Most interesting to me, in regards to quail in Golden Gate Park, is the fact that the quail population in California peaked between 1860-1895, the era of “settlement and crude agriculture” in California, which provided a temporary increase in the type of habitat that quail thrive in: clearings rich in seed-bearing forbs (introduced Mediterranean species) that were perfect for quail foraging, lots of brush remaining around the edges and along riparian corridors and offering cover from predators, and plenty of trees remaining to offer safety and roosting. Coincidentally this was just when Golden Gate Park was being developed. And the park landscape was also designed (unintentionally) to be attractive to quail, providing a similarly ideal landscape in those years. It was definitely an improvement on the dunes that previously dominated the Outside Lands and did not harbor many quail (if any).
It seems that the artificial landscape of Golden Gate Park supported a bloom in the quail population in San Francisco, mirroring what was happening in the state in general in the late nineteenth century. In both cases the bloom in quail population was related to introductions of non-native plants and human-induced changes in habitat. But then Golden Gate Park continued to support an abundance of quail even as the birds began to decline elsewhere in the state.
By 1935, when E.L. Sumner Jr. published “A life history study of the California Quail, with recommendations for its conservation and management,” (Calif. Fish & Game, 21:167-253, 275-342), quail in California were in marked decline due to a number of environmental factors, including the increasing dominance of invasive annual grasses (which are not a food source for quail), a result of overgrazing by live stock.
Yet, in Joseph Maillard’s book, Birds of Golden Gate Park (1930), quail are referred to as “abundant” in the park. It seems that at that point, the environmental history of quail in Golden Gate Park diverges significantly from the environmental history of quail in the state as a whole.
But I lose the trail there. I would love to know the rest of the story . . . why did quail persist in the park and then what actually happened in the park to reduce the quail population so drastically at the end of the twentieth century? If anyone has documentation of this chapter in the park’s natural history, please let me know!
Thanks for telling this story, which is not well known. The Audubon Society and its allies are under the mistaken impression that planting more native plants will benefit quail. As you report, the quail population in California increased as a result of the agricultural and grazing practices of Europeans. In other words, the quail population benefitted from non-native plants.
The lack of understanding about what quail need is one of many mistaken assumptions of the native plant movement in the Bay Area. It is similar to a costly mistake made by the California fish and game department in the 1930s when the quail began to decline in California. Their response was to kill hundreds of thousands of animals who were perceived as predators of the quail. This pointless effort persisted over a period of 25 years without benefitting the quail population. This story, as told by A. Starker Leopold in his book, is reported on the Million Trees blog: http://milliontrees.wordpress.com/2011/02/07/exterminating-animals-a-waste-of-lives-and-money/.

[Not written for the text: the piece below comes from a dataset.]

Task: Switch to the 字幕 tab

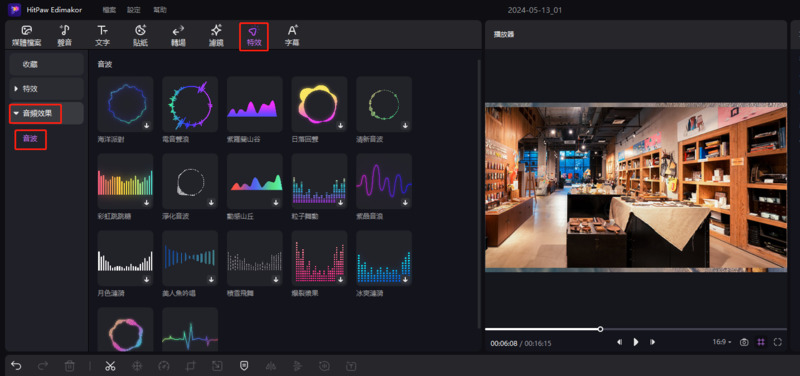Action: click(292, 36)
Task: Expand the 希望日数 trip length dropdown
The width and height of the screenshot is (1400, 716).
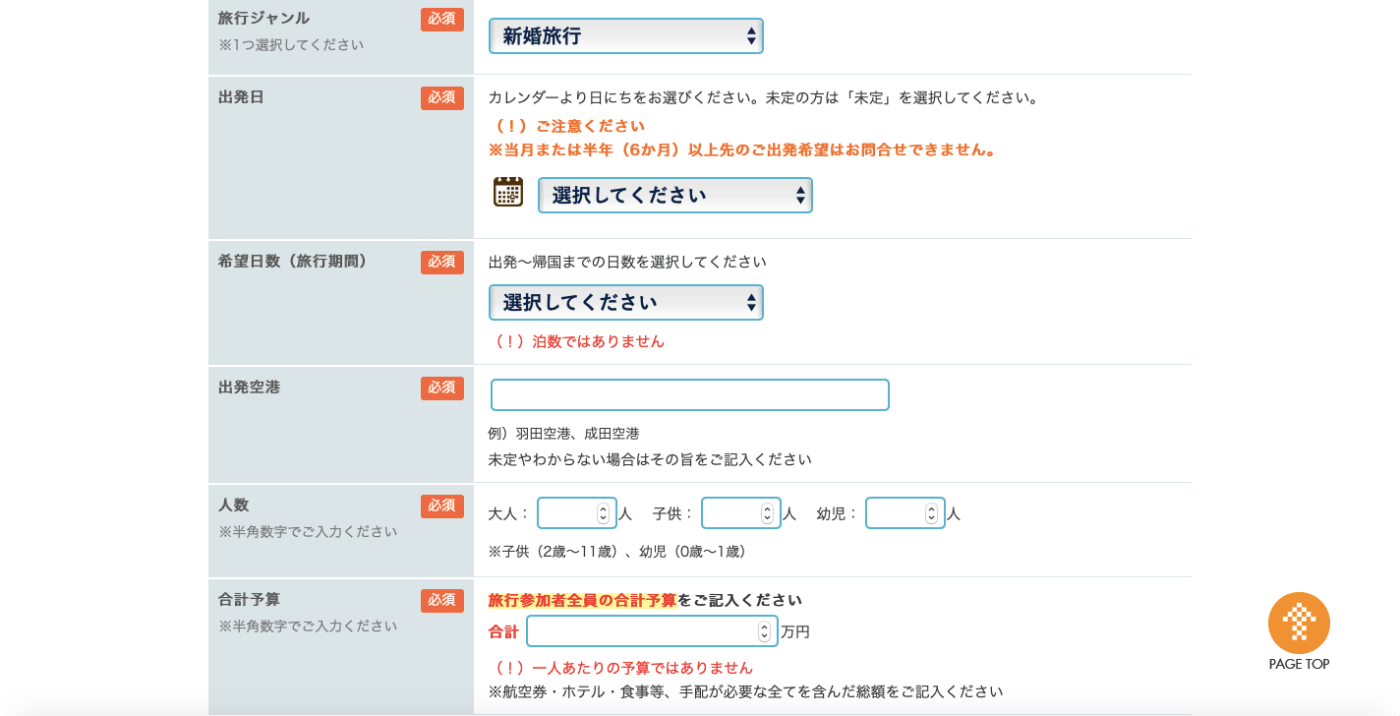Action: (625, 302)
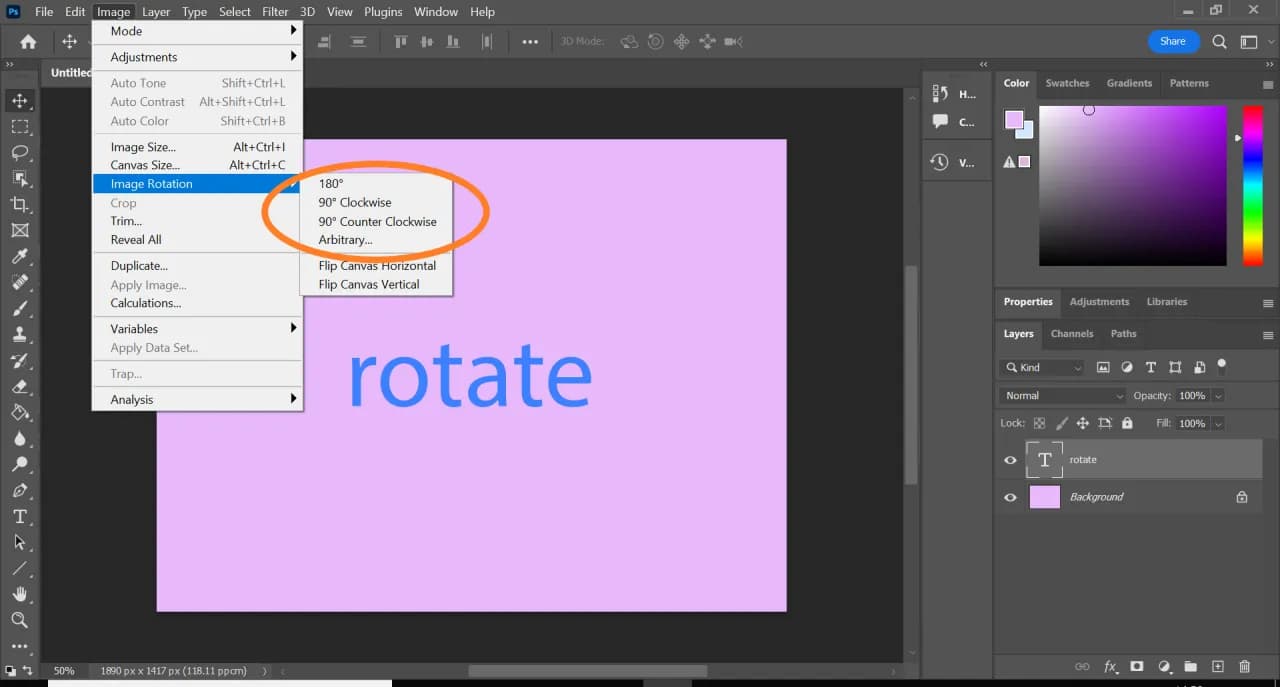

I can’t answer your question about why the population of quail in San Francisco has declined recently, but I believe that Leopold’s book gives us clues. It is the loss and fragmentation of habitat that reduce quail populations in California and that is certainly an accurate description of San Francisco. The development of Golden Gate Park precedes the development of the Sunset District. As the city became more densely populated, it restricted the movement of quail and the availability of the food and cover they need. If I remember Leopold correctly, the range of quail averages about 5 miles. Clearly there is not 5 miles of unrestricted habitat for quail remaining in San Francisco.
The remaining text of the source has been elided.